Sebuah tanda tanya besar mulai keluar
dari sebuah pemikiran dalam dari seorang lelaki muda yang menanyakan tentang
kebahagiaannya, dia datang dari sebuah desa yang memiliki potensi alam yang
tinggi, sebut saja desa itu dengan desa Arjuna.
Di desa Arjuna, lelaki itu termasuk sosok
yang sangat pendiam namun pemikir, entah karna factor apa. Setelah beberapa
tahun ia mengentaskan sekolah, dia pergi melancong ke kota. Dengan di
bekali ilmu dari bangku sekolah, mencoba mencari peruntungan untuk sebuah pekerjaan di salah satu perusahaan asing Jepang.
Selang beberapa minggu dia melamar pekerjaan di
perusahaan itu, akhirnya dia diterima dan mulai bekerja disana sampai
beberapa tahun berikutnya. Tak banyak yang bisa di ceritakannya tentang
kisahnya disana, hanya sedikit bahagia dan luka yang mengambang untuk di
ceritakan.
Akhirnya, kota Malang yang menjadi
tujuan berikutnya.
Sebuah teras kecil yang berada tak
jauh dari hutan pinus terlihat, terdapat seorang manusia kecil yang tumbuh
besar disana, banyak hal yang dia lakukan di bawah teras dan senja.
Duduk dia di atas kursi sofa di dalam
ruangan ukuran tiga kali empat dengan cat bewarna putih terang, terlihat jauh
namun masih sangat jelas bentuk tubuh dan juga wajahnya, memakai pakaian
berwarna putih yang cukup kontras dengan celana hitamnya.
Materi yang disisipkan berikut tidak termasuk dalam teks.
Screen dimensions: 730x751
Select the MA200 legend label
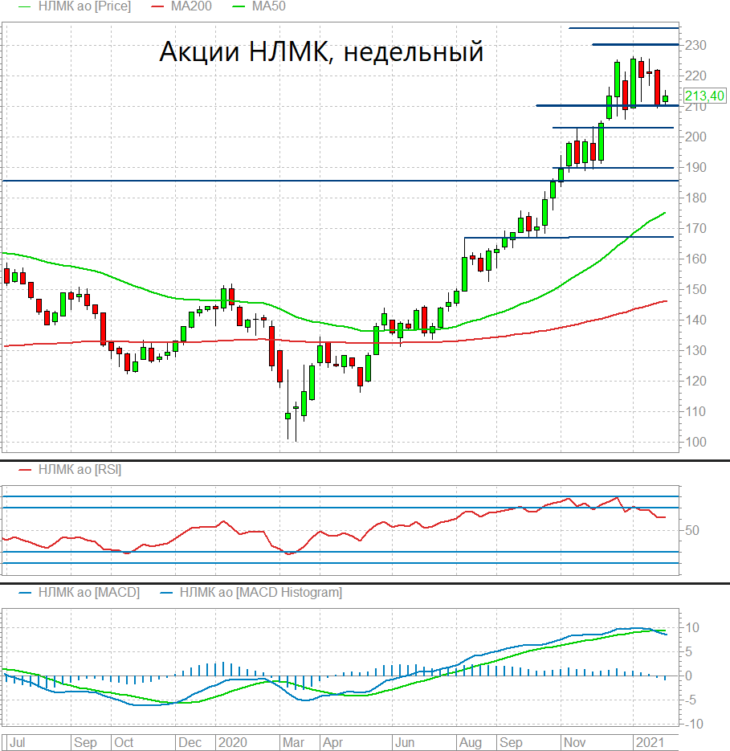click(191, 6)
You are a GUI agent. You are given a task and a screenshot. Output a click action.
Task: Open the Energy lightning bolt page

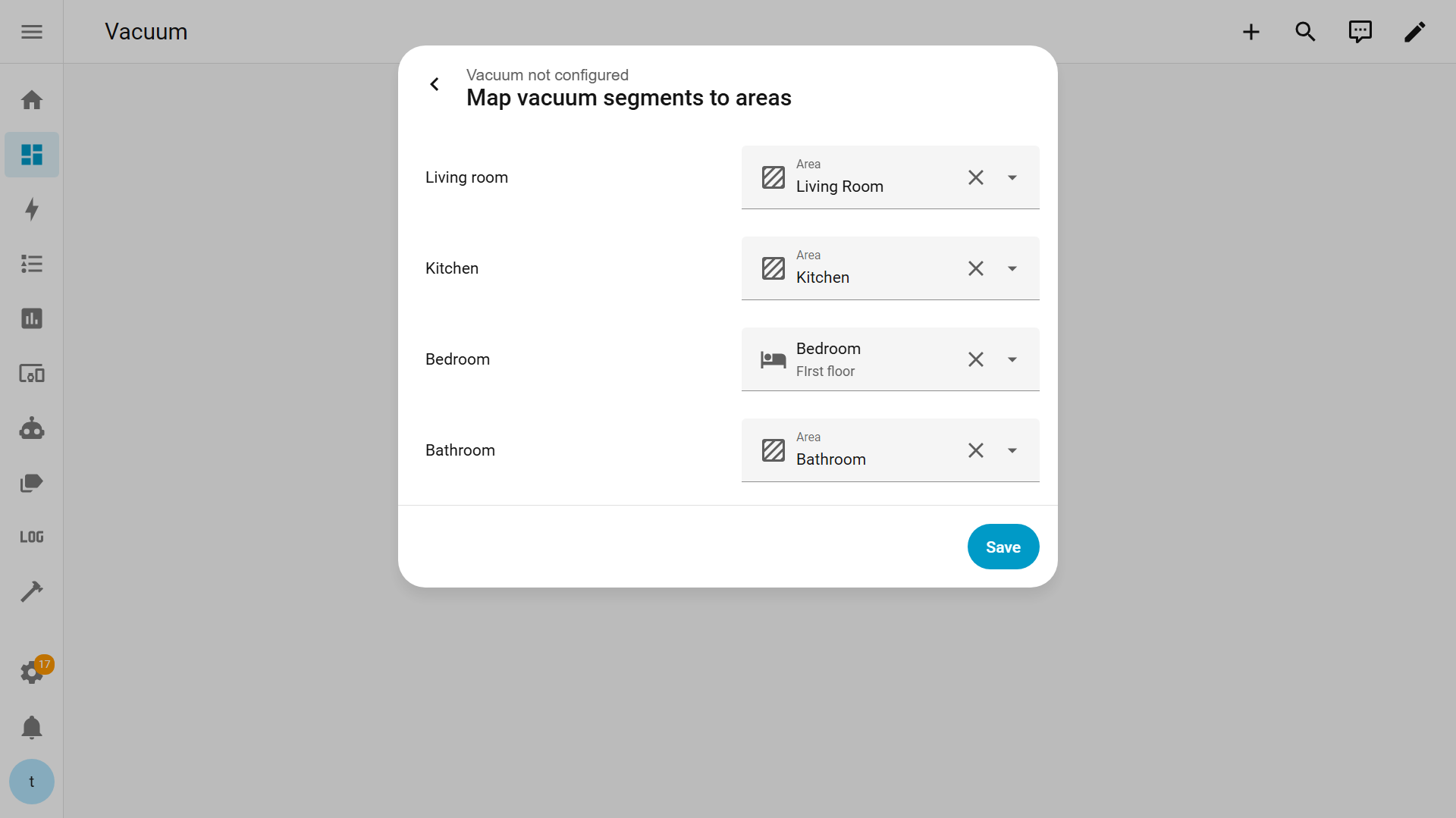pos(32,209)
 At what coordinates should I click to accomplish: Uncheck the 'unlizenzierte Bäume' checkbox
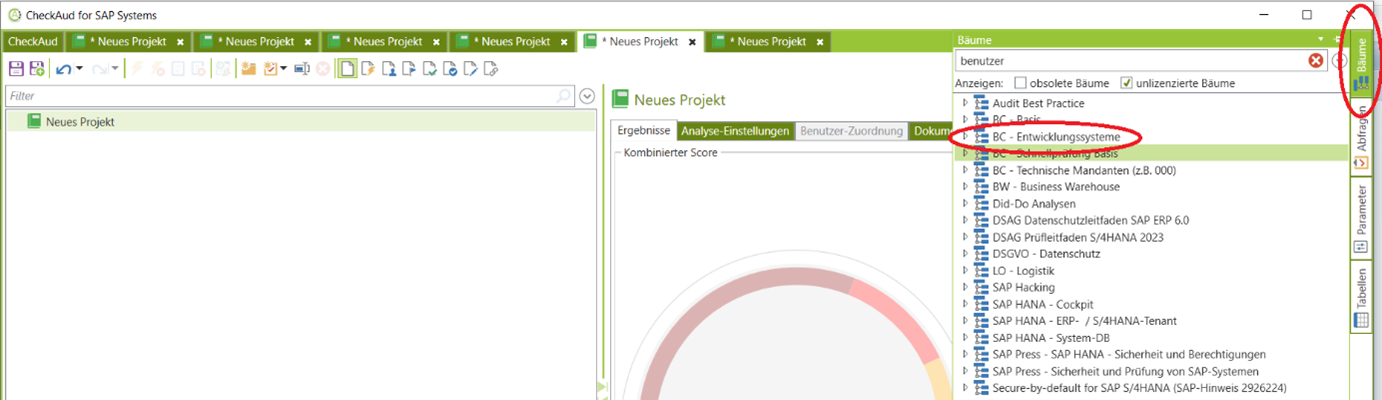[1127, 83]
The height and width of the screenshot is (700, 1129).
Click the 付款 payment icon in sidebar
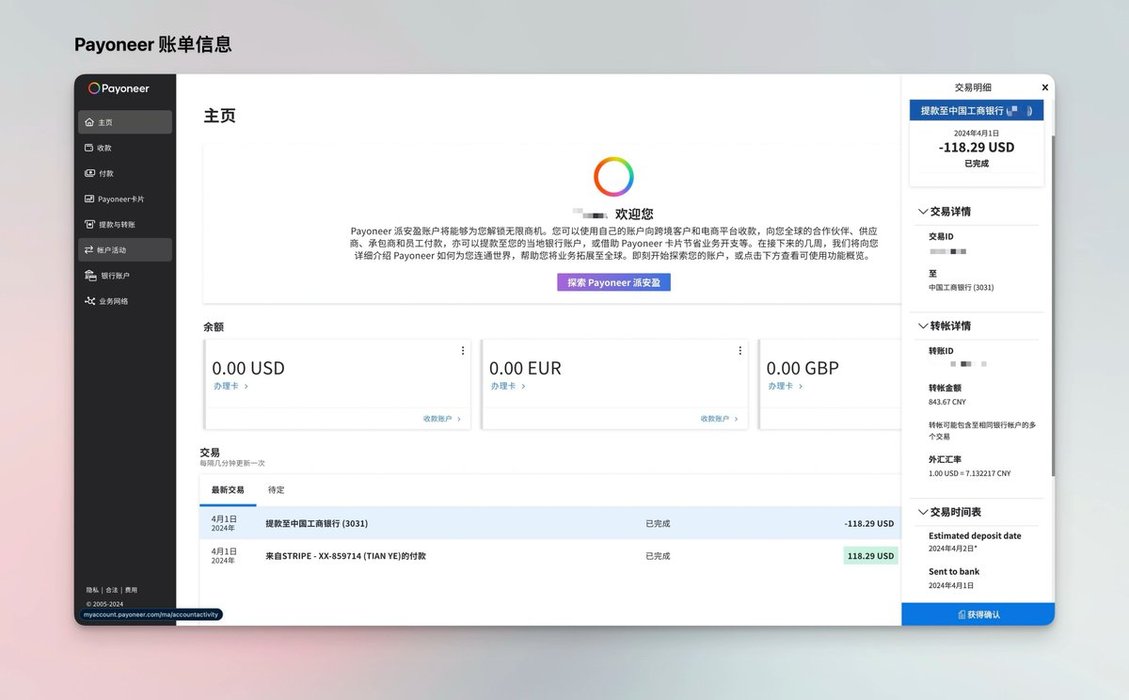tap(89, 173)
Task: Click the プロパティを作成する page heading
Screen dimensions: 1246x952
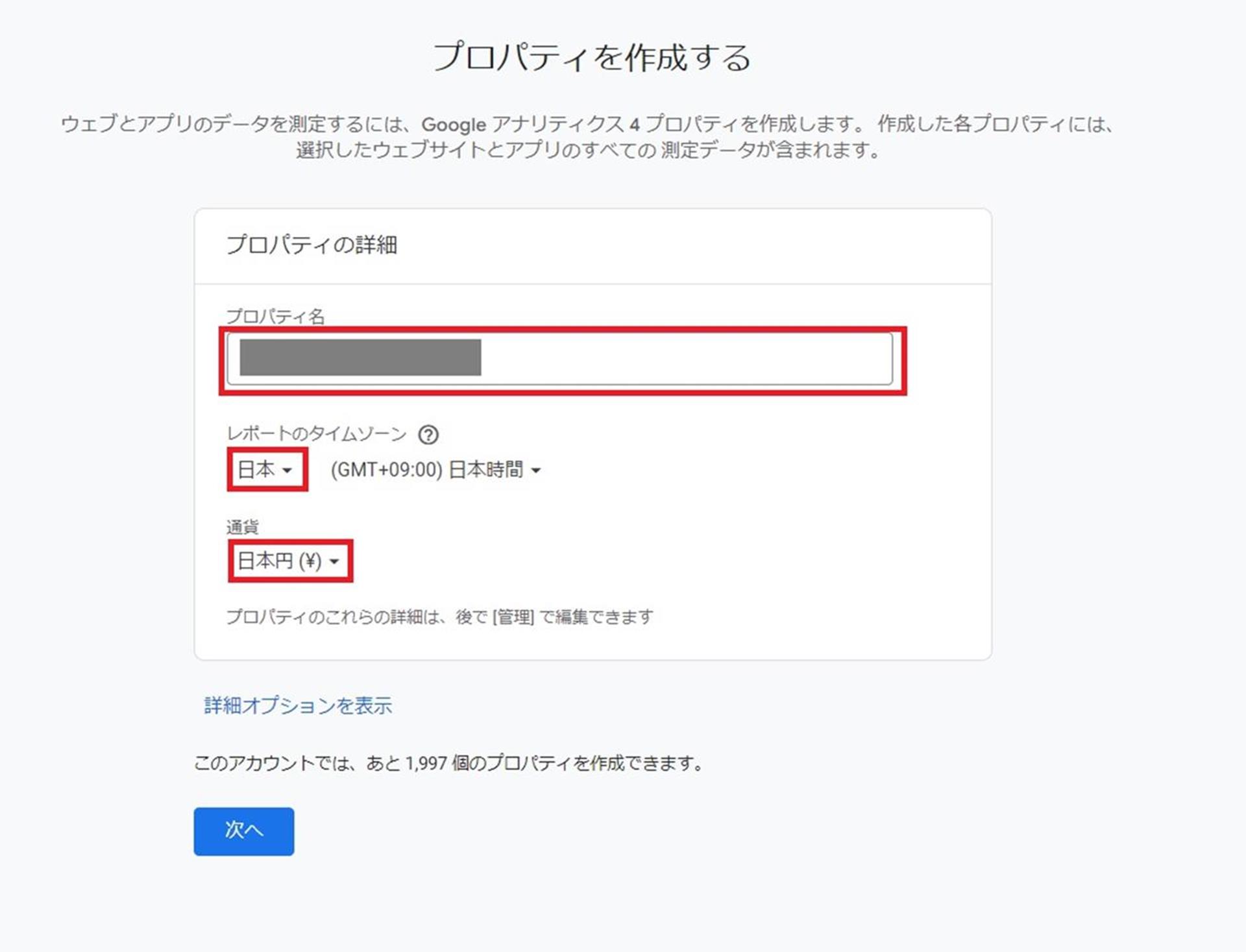Action: pos(591,57)
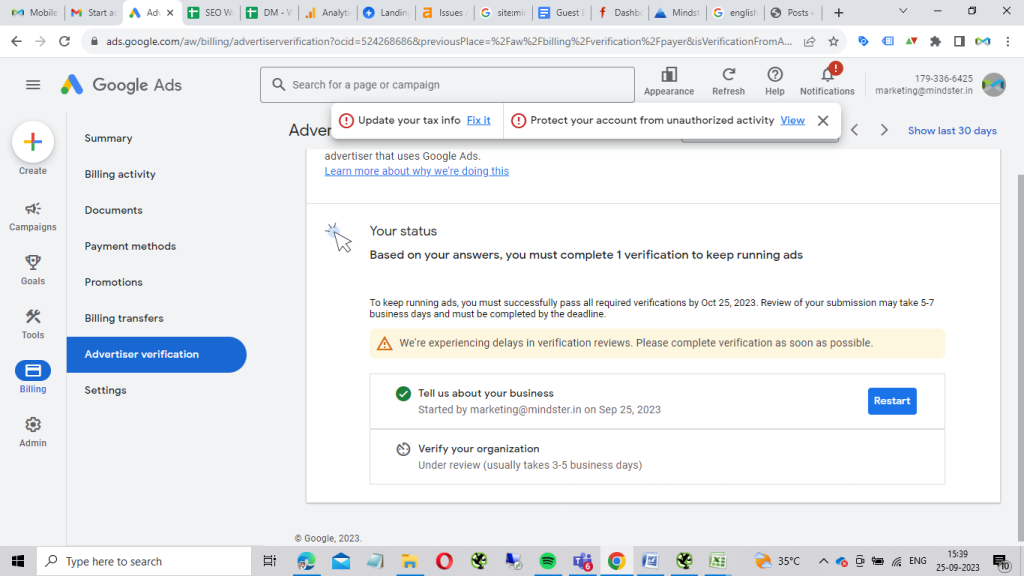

Termenung dalam sepi dan alunan melodi
dari alam yang memberikan suatu warna penuh dengan ketenangan dan kedamaian.
Tangisan kecil berdatangan dan memberikan raut muka yang sangat sulit diterka.
Dalam tangisnya, tersimpan sebuah cerita yang mendalam dan lebih dalam.
Kampus putih,
benar…!
Pilihan
yang sangat berarti dalam hidupnya, sebuah jenjang dimana dia harus di tuntut
untuk menjadi manusia baru dan beradapsi dengan orang baru yang heterogen.
Terduduk dia dalam gurauan teman-teman
barunya di sebuah café dekat kampusnya belajar, terdapat empat orang anak yang
saling bercanda di sana, duduk dia dibarisan paling depan dengan secangkir kopi
hitam dan sebatang rokok class mild yang baru dinyalakap, asap penuh cerita dan
canda mulai berterbangan, melayang jauh ke atas atap café itu, memberikan bekas
kuning kecoklatan.
Sore datang kembali, membawa cerita
baru di sebuah kedai kopi salah satu mall di kota Malang. Lalu lalang jalanan
palkiran memberikan warna tersendiri, serta hawa dingin yang mulai menyeruak
masuk dalam sela-sela jahitan hem biru yang menempel di tubuh lelaki yang duduk
disana. Dari jauh berjalan seorang wanita yang dia kenal, hitam putih dan biru
yang melekat di tubuhnya memberikan gambaran yang tak pernah bisa di bayangkan.
Dengan senyuman yang mengembang lebar dia menyapa dan langsung duduk di kursi
kosong tepat di depan lelaki itu.
Canda tawa yang menjadi sebuah alur
cerita mulai di mainkan, tak terselip sedikitpun cerita sedih yang mereka bawa,
tak pernah tersurat maupun tersirat kisah yang membawa mereka dalam satu meja
dan dua kursi.
Sore mulai meninggalkan mereka yang
duduk di kedai saat itu, satu persatu mulai berjalan saling menjauh dengan
berat hati dan masih meyimpan banyak kerinduan yang belum tersampaikan.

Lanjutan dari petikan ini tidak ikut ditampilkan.